__SUPPLIED MATERIAL__:
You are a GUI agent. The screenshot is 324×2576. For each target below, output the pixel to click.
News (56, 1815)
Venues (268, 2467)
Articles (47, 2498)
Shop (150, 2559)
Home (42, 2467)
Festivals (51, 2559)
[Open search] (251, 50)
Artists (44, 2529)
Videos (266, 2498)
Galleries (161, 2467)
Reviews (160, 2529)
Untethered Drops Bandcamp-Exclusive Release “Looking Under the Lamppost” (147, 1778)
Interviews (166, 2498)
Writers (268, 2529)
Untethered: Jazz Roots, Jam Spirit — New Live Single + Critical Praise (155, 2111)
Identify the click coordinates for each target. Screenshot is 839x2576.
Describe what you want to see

__WHAT YOU ARE ASKED TO DO__: Each line from the one holding "[Open search] (251, 50)" down to the end of the records above is to be repeated exactly; no other line belongs in the reply.

__TASK OUTPUT__:
[Open search] (251, 50)
Artists (44, 2529)
Videos (266, 2498)
Galleries (161, 2467)
Reviews (160, 2529)
Untethered Drops Bandcamp-Exclusive Release “Looking Under the Lamppost” (147, 1778)
Interviews (166, 2498)
Writers (268, 2529)
Untethered: Jazz Roots, Jam Spirit — New Live Single + Critical Praise (155, 2111)
Identify the click coordinates for each target. Screenshot is 839x2576.
Describe what you want to see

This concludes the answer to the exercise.